▶ [TASK REQUIREMENTS]
Revise the data below by changing every instance of "computer-use agent" to "desktop automation agent", and keep everything else as it is.
DATASET ENTRIES start
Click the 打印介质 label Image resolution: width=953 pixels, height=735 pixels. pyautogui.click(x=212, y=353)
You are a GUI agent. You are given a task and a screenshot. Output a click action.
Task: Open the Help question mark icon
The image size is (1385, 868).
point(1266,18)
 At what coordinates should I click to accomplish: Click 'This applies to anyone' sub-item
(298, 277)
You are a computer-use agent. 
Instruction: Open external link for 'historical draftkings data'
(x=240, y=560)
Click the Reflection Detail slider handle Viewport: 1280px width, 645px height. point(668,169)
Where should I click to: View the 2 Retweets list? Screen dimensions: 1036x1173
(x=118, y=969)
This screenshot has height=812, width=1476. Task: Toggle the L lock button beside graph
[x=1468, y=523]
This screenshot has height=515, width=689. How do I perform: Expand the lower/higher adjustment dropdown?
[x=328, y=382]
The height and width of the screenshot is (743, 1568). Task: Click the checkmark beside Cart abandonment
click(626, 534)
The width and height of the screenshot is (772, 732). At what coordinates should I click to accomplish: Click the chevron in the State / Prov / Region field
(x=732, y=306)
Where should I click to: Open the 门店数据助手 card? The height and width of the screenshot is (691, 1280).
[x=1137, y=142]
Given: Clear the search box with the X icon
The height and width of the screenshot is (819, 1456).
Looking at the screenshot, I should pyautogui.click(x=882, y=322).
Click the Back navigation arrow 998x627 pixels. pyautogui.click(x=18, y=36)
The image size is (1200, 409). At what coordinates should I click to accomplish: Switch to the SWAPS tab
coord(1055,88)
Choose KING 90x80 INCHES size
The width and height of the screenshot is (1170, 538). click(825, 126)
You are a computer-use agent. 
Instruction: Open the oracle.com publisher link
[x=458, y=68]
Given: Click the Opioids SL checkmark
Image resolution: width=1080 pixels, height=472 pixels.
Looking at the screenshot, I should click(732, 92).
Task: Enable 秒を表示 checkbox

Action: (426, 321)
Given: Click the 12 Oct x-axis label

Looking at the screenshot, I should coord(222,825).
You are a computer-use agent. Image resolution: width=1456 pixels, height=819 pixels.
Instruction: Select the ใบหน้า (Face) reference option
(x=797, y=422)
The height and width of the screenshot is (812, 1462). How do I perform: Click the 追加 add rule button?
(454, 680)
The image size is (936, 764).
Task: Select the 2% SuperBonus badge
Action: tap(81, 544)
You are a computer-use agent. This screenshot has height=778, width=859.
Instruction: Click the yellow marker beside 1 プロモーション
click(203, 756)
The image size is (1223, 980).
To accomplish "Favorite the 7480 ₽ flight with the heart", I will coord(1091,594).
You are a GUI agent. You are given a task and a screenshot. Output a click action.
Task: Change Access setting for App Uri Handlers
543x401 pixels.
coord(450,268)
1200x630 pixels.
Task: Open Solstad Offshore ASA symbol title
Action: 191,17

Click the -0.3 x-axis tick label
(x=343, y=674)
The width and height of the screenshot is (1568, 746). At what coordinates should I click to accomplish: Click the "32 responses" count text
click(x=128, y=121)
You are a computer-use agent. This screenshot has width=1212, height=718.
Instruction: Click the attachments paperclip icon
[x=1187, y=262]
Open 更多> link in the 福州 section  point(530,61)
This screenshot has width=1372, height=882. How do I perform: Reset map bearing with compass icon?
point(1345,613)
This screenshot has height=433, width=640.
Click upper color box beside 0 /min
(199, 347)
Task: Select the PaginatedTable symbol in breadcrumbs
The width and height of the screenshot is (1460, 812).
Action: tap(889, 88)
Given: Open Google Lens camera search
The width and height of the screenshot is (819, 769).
DATASET ENTRIES end
▶ [TASK ANSWER]
Click the 打印介质 label Image resolution: width=953 pixels, height=735 pixels. pyautogui.click(x=212, y=353)
You are a GUI agent. You are given a task and a screenshot. Output a click action.
Task: Open the Help question mark icon
The image size is (1385, 868).
point(1266,18)
 At what coordinates should I click to accomplish: Click 'This applies to anyone' sub-item
(298, 277)
You are a desktop automation agent. 
Instruction: Open external link for 'historical draftkings data'
(x=240, y=560)
Click the Reflection Detail slider handle Viewport: 1280px width, 645px height. point(668,169)
Where should I click to: View the 2 Retweets list? Screen dimensions: 1036x1173
(x=118, y=969)
This screenshot has height=812, width=1476. Task: Toggle the L lock button beside graph
[x=1468, y=523]
This screenshot has height=515, width=689. How do I perform: Expand the lower/higher adjustment dropdown?
[x=328, y=382]
The height and width of the screenshot is (743, 1568). Task: Click the checkmark beside Cart abandonment
click(626, 534)
The width and height of the screenshot is (772, 732). At what coordinates should I click to accomplish: Click the chevron in the State / Prov / Region field
(x=732, y=306)
Where should I click to: Open the 门店数据助手 card? The height and width of the screenshot is (691, 1280).
[x=1137, y=142]
Given: Clear the search box with the X icon
The height and width of the screenshot is (819, 1456).
Looking at the screenshot, I should pyautogui.click(x=882, y=322).
Click the Back navigation arrow 998x627 pixels. pyautogui.click(x=18, y=36)
The image size is (1200, 409). At what coordinates should I click to accomplish: Switch to the SWAPS tab
coord(1055,88)
Choose KING 90x80 INCHES size
The width and height of the screenshot is (1170, 538). click(825, 126)
You are a desktop automation agent. 
Instruction: Open the oracle.com publisher link
[x=458, y=68]
Given: Click the Opioids SL checkmark
Image resolution: width=1080 pixels, height=472 pixels.
Looking at the screenshot, I should click(732, 92).
Task: Enable 秒を表示 checkbox

Action: (426, 321)
Given: Click the 12 Oct x-axis label

Looking at the screenshot, I should coord(222,825).
You are a desktop automation agent. Image resolution: width=1456 pixels, height=819 pixels.
Instruction: Select the ใบหน้า (Face) reference option
(x=797, y=422)
The height and width of the screenshot is (812, 1462). How do I perform: Click the 追加 add rule button?
(454, 680)
The image size is (936, 764).
Task: Select the 2% SuperBonus badge
Action: tap(81, 544)
You are a desktop automation agent. This screenshot has height=778, width=859.
Instruction: Click the yellow marker beside 1 プロモーション
click(203, 756)
The image size is (1223, 980).
To accomplish "Favorite the 7480 ₽ flight with the heart", I will coord(1091,594).
You are a GUI agent. You are given a task and a screenshot. Output a click action.
Task: Change Access setting for App Uri Handlers
543x401 pixels.
coord(450,268)
1200x630 pixels.
Task: Open Solstad Offshore ASA symbol title
Action: 191,17

Click the -0.3 x-axis tick label
(x=343, y=674)
The width and height of the screenshot is (1568, 746). At what coordinates should I click to accomplish: Click the "32 responses" count text
click(x=128, y=121)
You are a desktop automation agent. This screenshot has width=1212, height=718.
Instruction: Click the attachments paperclip icon
[x=1187, y=262]
Open 更多> link in the 福州 section  point(530,61)
This screenshot has width=1372, height=882. How do I perform: Reset map bearing with compass icon?
point(1345,613)
This screenshot has height=433, width=640.
Click upper color box beside 0 /min
(199, 347)
Task: Select the PaginatedTable symbol in breadcrumbs
The width and height of the screenshot is (1460, 812).
Action: tap(889, 88)
Given: Open Google Lens camera search
The width and height of the screenshot is (819, 769).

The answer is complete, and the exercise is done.